### Tarefa 1
Extraia do trecho sobre a globalização a parte que começa em "O advento do" e termina em "ausência de democracia.", sem mudar nada.

### Trecho do documento
>>>>>

O advento do século XXI e da Globalização trouxe, na minha opinião, algum retrocesso civilizacional por via da chegada ao mercado mundial de um concorrente do terceiro-mundo de dimensão planetária, com uma população que corresponde a 1/5 da população mundial, o dobro da europeia e quatro vezes a dos Estados Unidos da América. A regulação do mercado construída durante mais de um século tem vindo a regredir para se poder ajustar a um concorrente que veio introduzir uma economia de mercado sem democracia. E se há lição que a história nos ensinou é que o pior inimigo da regulação do mercado é a ausência de democracia.

<<<<<

### Tarefa 2
Na listagem abaixo, pegue as linhas que começam na que contém "Click the 'Liquid precip (mm/h)' legend label" e terminam no fim da listagem. Escreva só essas linhas de novo, trocando "Click" por "Press" e deixando todo o resto igual.

### Linhas de dados
>>>>>

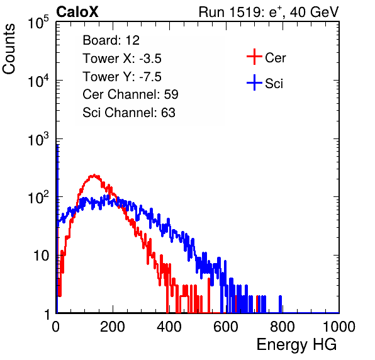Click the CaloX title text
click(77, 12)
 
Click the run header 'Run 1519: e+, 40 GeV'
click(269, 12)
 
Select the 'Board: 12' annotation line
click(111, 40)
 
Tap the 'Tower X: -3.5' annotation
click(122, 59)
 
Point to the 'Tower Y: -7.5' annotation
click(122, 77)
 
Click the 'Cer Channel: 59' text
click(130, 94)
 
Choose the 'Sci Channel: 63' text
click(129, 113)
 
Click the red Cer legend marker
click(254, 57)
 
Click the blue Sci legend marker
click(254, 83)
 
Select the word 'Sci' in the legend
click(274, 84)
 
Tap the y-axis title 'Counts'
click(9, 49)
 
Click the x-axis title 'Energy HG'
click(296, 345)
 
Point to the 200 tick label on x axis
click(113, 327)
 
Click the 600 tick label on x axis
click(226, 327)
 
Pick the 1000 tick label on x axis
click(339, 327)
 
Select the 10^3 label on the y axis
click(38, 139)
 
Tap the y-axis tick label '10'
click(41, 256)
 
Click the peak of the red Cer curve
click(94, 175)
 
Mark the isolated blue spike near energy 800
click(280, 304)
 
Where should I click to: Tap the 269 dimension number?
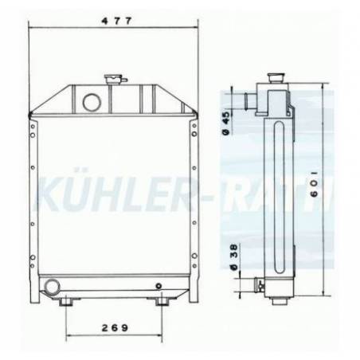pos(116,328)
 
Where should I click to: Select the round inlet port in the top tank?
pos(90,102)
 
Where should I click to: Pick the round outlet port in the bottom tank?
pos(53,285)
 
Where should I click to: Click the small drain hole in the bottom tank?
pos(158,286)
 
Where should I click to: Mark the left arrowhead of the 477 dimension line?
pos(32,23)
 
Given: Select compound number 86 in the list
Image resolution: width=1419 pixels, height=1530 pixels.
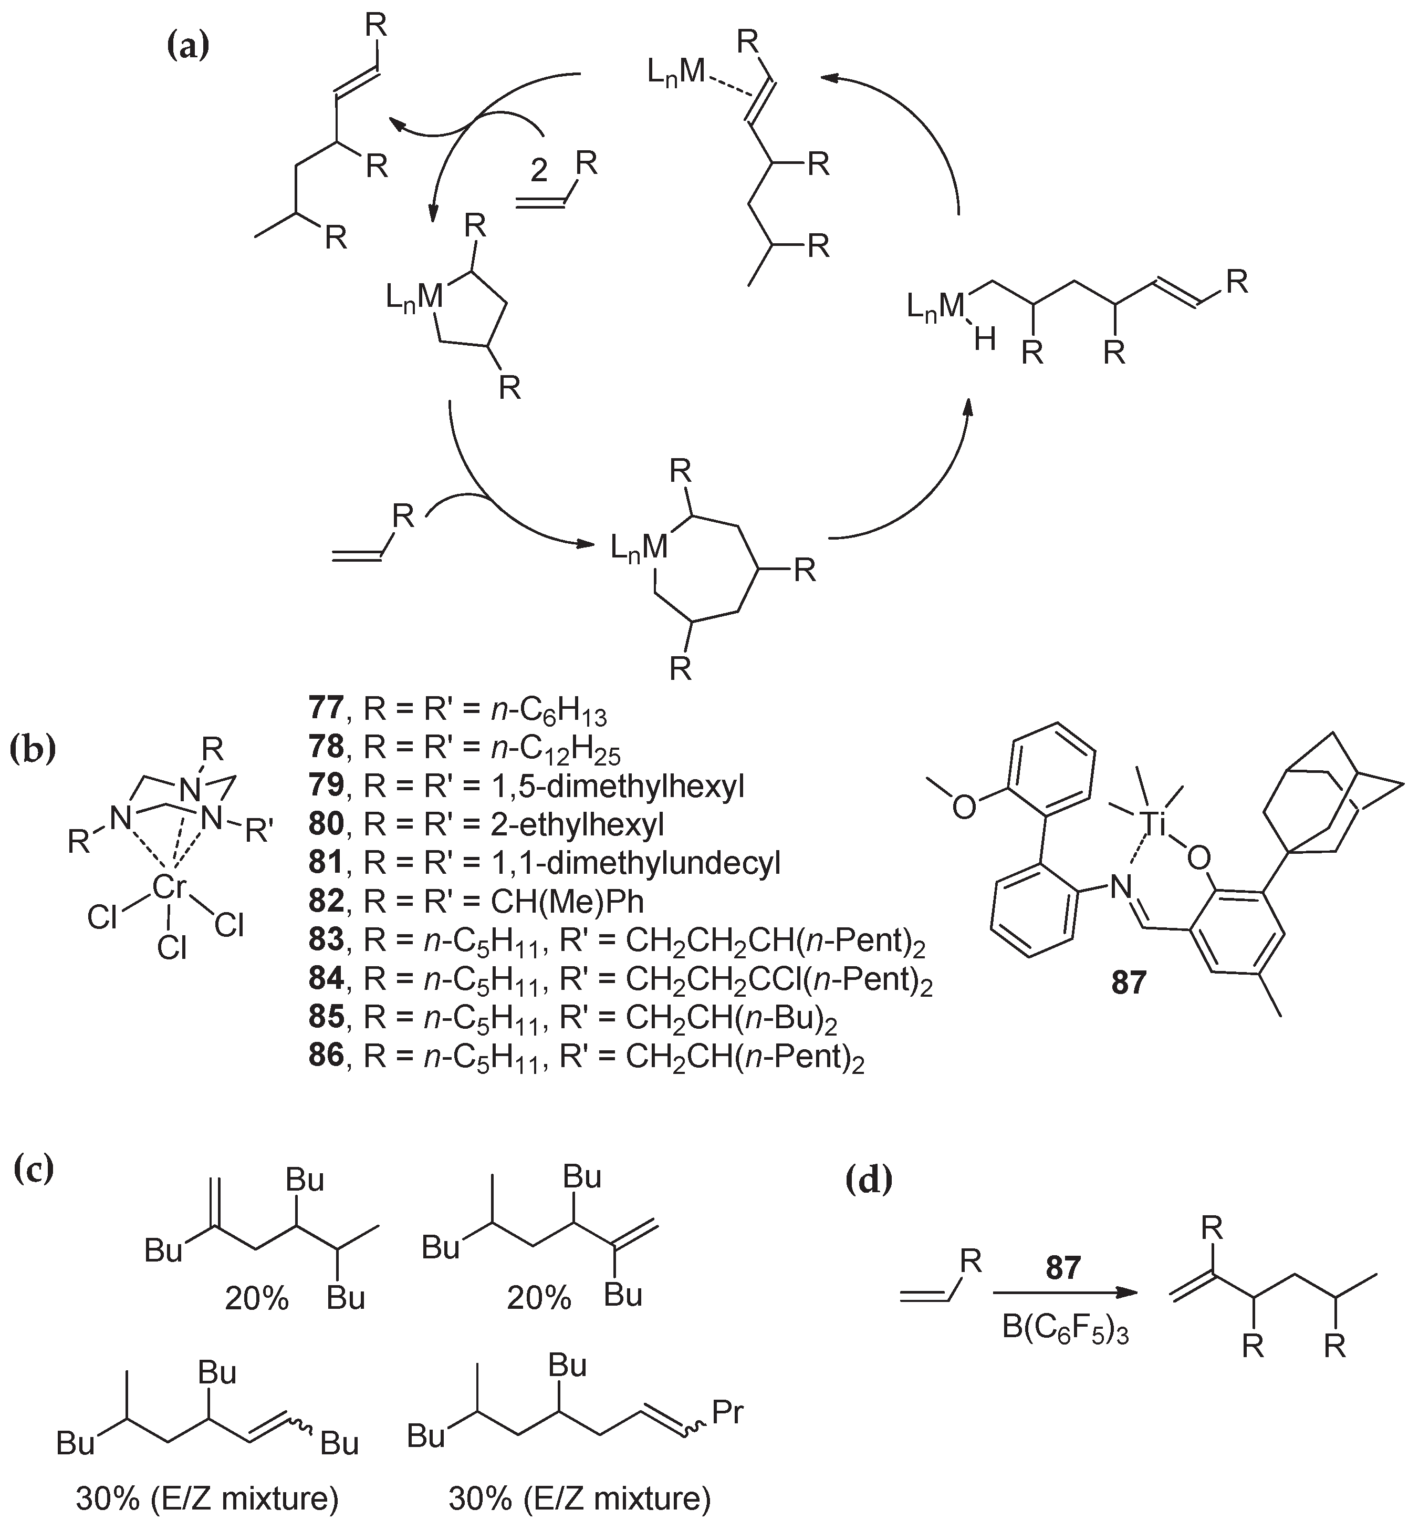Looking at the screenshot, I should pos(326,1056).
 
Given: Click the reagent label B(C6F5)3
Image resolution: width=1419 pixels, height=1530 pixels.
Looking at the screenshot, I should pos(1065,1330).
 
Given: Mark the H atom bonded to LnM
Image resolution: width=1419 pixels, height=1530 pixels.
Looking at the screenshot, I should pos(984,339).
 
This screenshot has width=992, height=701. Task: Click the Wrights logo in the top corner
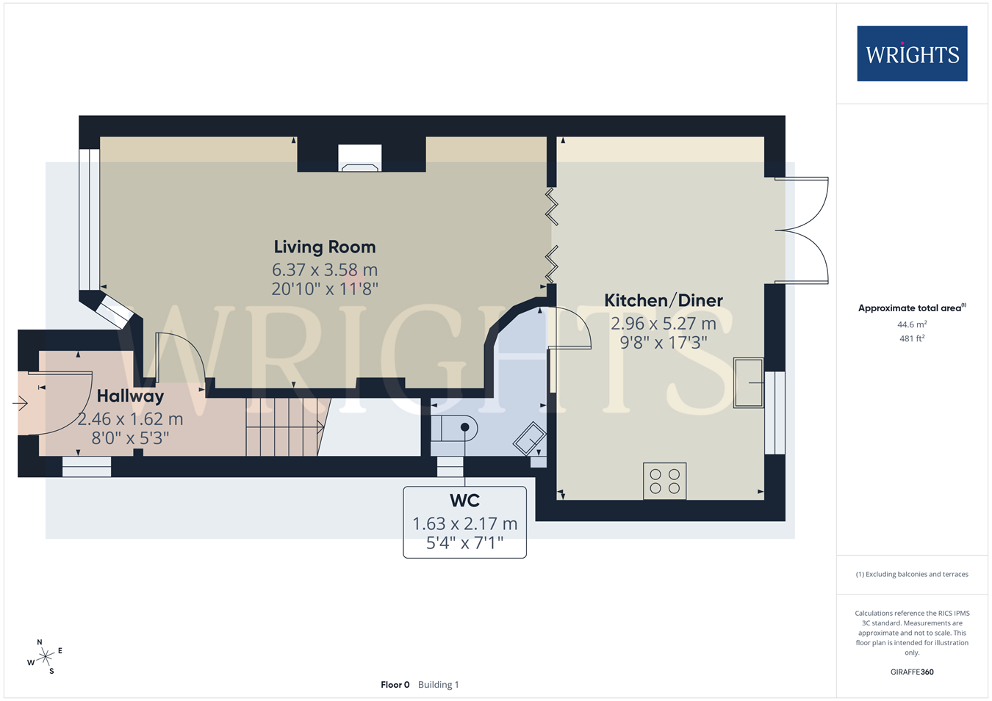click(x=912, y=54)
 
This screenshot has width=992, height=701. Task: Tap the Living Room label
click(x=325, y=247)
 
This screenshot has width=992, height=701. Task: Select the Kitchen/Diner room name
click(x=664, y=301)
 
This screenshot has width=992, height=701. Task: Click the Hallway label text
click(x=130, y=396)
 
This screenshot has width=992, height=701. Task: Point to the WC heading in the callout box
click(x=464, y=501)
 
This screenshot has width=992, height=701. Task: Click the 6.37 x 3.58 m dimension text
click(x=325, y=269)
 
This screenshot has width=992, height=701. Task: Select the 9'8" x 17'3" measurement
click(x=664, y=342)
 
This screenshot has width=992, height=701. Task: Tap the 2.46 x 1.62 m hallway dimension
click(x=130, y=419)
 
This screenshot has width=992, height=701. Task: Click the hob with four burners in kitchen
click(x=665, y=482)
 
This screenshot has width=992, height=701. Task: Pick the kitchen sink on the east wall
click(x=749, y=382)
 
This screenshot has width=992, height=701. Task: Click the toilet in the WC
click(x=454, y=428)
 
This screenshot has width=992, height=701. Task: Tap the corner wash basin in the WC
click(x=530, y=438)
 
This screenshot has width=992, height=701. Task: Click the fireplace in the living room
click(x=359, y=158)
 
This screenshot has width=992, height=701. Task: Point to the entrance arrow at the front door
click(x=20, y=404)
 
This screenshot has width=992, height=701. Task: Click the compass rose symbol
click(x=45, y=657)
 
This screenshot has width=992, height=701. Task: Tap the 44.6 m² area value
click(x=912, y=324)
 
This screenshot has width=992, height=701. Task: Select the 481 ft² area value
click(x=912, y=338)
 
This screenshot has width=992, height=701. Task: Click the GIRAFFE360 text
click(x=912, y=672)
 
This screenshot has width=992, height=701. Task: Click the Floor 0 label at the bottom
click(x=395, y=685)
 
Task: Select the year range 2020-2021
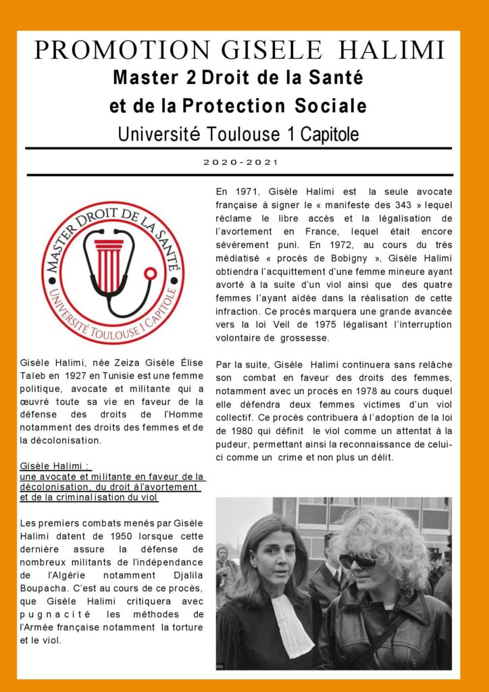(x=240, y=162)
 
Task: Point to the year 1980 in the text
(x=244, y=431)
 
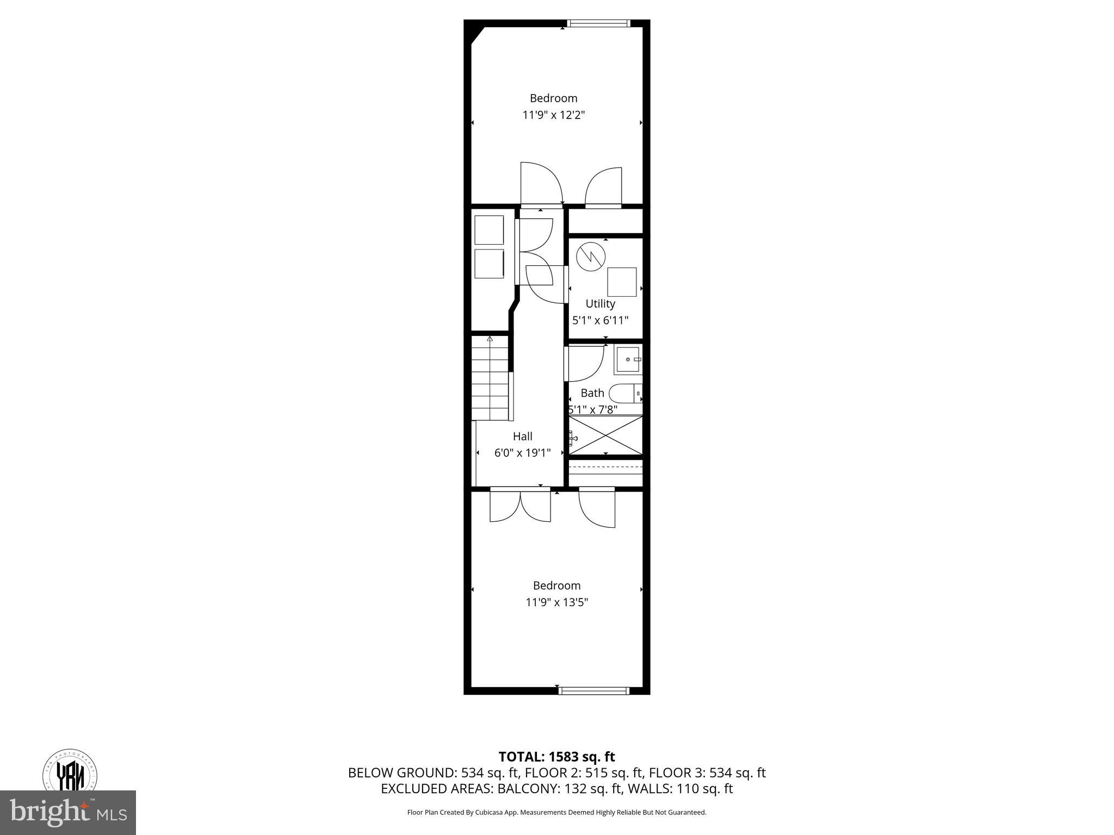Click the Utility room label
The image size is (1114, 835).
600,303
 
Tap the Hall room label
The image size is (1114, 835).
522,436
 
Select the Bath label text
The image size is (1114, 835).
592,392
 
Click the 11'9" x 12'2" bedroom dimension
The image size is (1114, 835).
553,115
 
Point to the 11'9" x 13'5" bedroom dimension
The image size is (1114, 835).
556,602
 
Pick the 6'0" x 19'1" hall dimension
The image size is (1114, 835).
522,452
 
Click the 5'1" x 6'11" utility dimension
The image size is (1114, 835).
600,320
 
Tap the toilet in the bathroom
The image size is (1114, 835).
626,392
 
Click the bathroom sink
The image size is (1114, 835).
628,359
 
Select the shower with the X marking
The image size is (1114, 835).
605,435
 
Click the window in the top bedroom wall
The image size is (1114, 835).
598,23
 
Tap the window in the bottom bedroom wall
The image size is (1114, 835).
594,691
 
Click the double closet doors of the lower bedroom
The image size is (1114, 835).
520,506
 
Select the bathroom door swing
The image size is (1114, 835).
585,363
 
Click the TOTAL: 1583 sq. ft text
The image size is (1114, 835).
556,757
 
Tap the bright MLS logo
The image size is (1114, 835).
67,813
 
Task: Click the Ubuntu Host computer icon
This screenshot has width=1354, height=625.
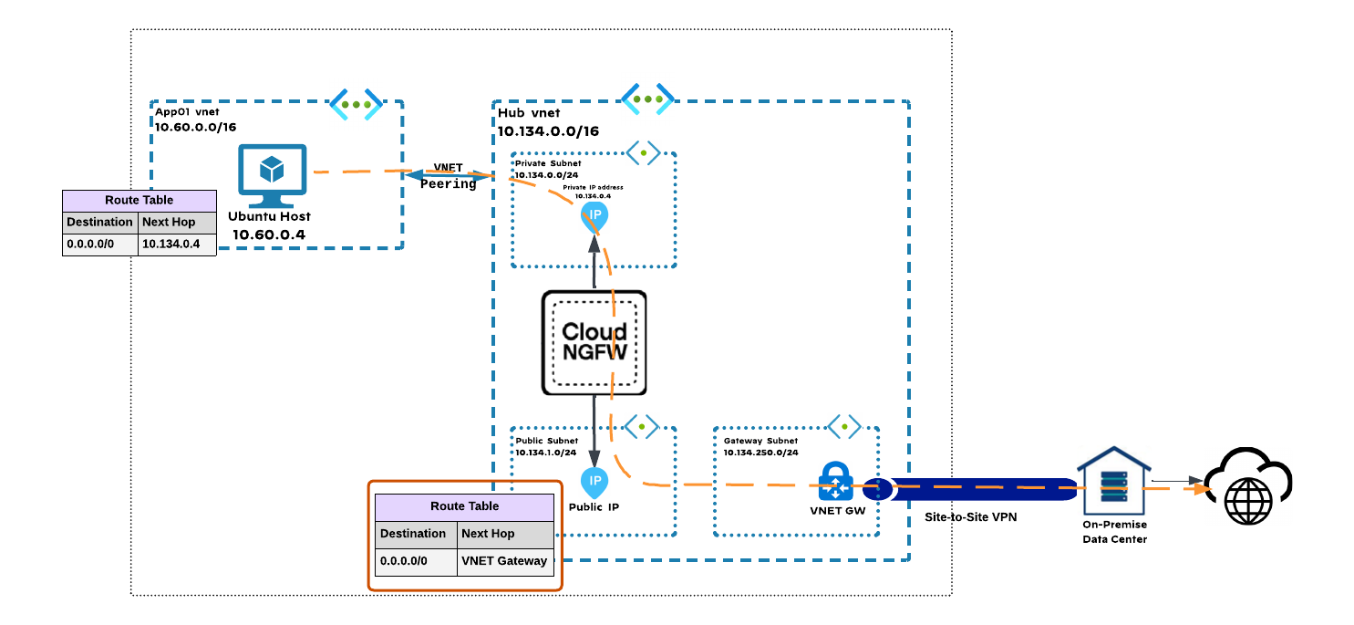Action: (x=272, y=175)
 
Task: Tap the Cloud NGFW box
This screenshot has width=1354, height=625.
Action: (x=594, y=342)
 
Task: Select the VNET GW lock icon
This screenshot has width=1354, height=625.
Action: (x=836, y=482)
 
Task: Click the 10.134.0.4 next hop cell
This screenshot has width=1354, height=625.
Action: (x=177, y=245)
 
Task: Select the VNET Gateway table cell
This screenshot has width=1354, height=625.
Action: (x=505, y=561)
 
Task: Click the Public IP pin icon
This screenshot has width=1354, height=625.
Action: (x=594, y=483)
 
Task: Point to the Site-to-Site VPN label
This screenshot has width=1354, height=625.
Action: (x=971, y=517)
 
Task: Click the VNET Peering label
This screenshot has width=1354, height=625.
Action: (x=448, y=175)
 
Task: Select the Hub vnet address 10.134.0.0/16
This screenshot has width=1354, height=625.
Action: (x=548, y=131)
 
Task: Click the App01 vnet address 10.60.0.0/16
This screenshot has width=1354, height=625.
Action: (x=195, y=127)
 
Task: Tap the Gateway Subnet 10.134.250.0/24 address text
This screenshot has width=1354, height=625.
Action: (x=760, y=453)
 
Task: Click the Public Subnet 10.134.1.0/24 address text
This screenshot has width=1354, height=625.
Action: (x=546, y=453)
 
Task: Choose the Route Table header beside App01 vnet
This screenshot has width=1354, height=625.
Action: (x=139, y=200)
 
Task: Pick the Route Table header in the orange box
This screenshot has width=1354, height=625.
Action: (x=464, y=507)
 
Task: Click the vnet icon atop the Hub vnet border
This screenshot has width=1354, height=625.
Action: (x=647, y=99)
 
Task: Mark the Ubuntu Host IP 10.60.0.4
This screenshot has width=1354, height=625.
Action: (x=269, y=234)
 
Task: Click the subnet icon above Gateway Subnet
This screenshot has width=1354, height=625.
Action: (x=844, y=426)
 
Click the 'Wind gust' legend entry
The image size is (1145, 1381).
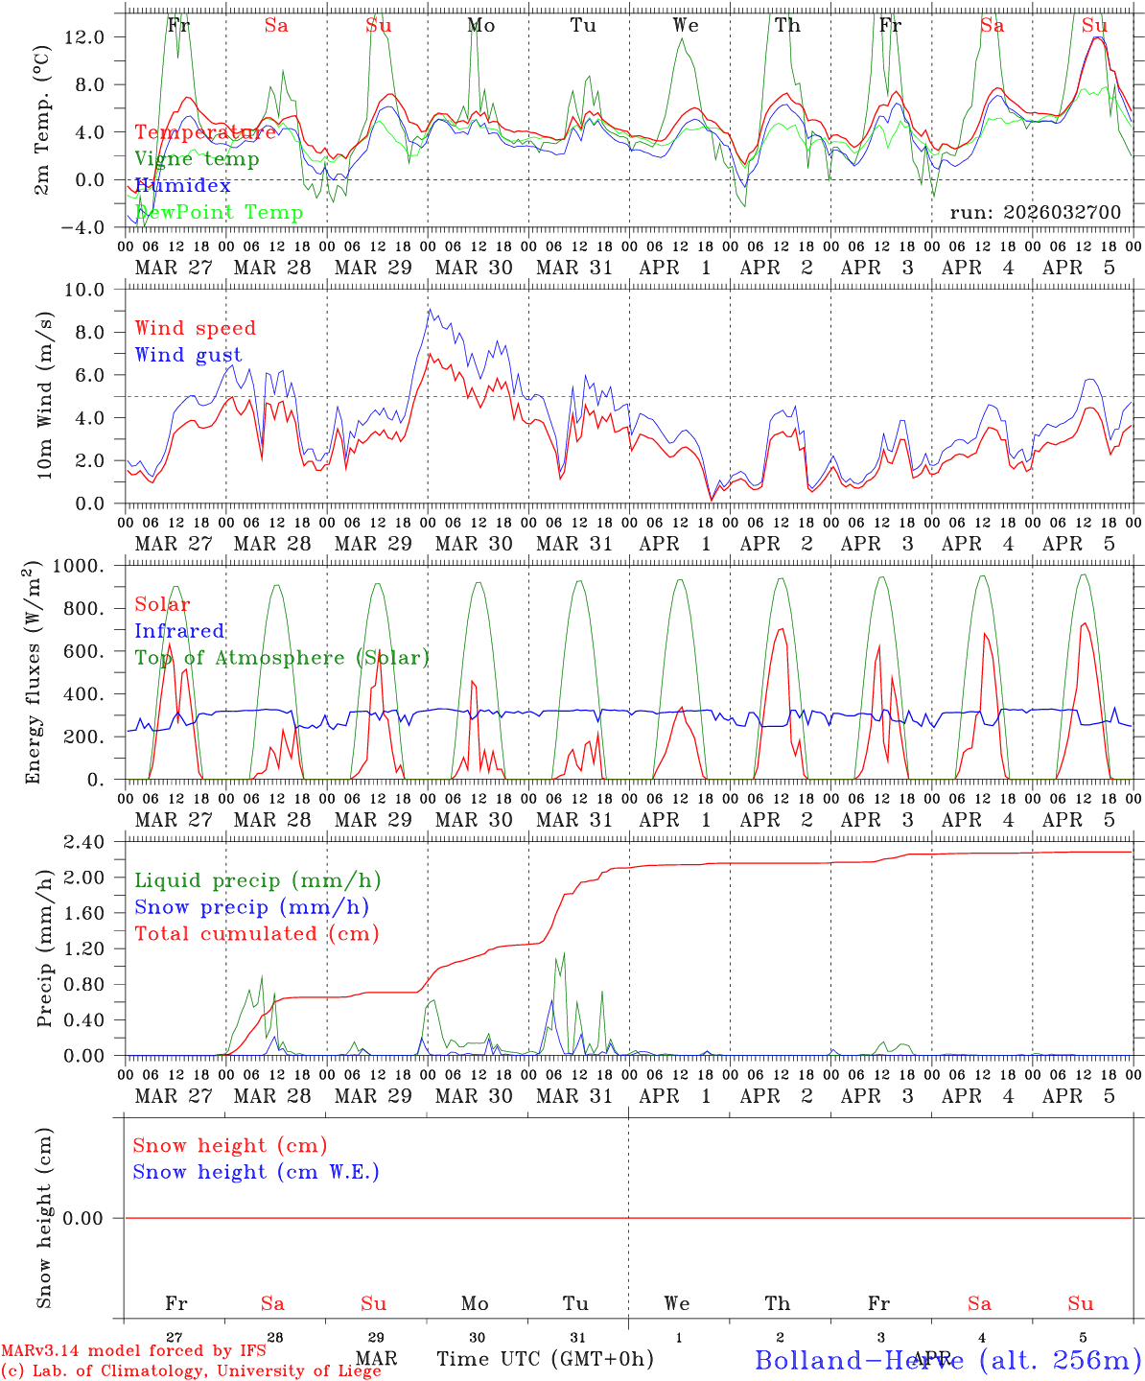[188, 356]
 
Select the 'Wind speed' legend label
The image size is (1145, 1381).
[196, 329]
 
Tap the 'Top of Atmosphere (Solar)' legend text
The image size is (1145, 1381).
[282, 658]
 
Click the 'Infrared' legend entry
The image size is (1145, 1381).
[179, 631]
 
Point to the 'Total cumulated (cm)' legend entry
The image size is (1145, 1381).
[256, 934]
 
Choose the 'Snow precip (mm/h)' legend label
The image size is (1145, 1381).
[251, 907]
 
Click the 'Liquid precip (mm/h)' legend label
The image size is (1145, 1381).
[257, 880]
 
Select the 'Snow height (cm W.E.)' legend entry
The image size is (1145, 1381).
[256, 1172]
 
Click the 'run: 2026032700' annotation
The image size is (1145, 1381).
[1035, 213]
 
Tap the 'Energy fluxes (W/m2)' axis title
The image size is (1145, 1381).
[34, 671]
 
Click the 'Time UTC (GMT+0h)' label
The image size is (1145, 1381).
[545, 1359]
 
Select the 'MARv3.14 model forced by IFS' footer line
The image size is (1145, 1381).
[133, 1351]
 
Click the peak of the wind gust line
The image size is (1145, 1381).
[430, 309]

<<<<<

### Resposta certa 1
O advento do século XXI e da Globalização trouxe, na minha opinião, algum retrocesso civilizacional por via da chegada ao mercado mundial de um concorrente do terceiro-mundo de dimensão planetária, com uma população que corresponde a 1/5 da população mundial, o dobro da europeia e quatro vezes a dos Estados Unidos da América. A regulação do mercado construída durante mais de um século tem vindo a regredir para se poder ajustar a um concorrente que veio introduzir uma economia de mercado sem democracia. E se há lição que a história nos ensinou é que o pior inimigo da regulação do mercado é a ausência de democracia.

### Resposta certa 2
Press the 'Liquid precip (mm/h)' legend label
The image size is (1145, 1381).
[257, 880]
 
Select the 'Snow height (cm W.E.)' legend entry
The image size is (1145, 1381).
[256, 1172]
 
Press the 'run: 2026032700' annotation
The image size is (1145, 1381).
[1035, 213]
 
Tap the 'Energy fluxes (W/m2)' axis title
The image size is (1145, 1381).
[34, 671]
 
Press the 'Time UTC (GMT+0h)' label
The image size is (1145, 1381).
[545, 1359]
 
Select the 'MARv3.14 model forced by IFS' footer line
The image size is (1145, 1381).
[133, 1351]
 
Press the peak of the wind gust line
The image size is (1145, 1381).
[430, 309]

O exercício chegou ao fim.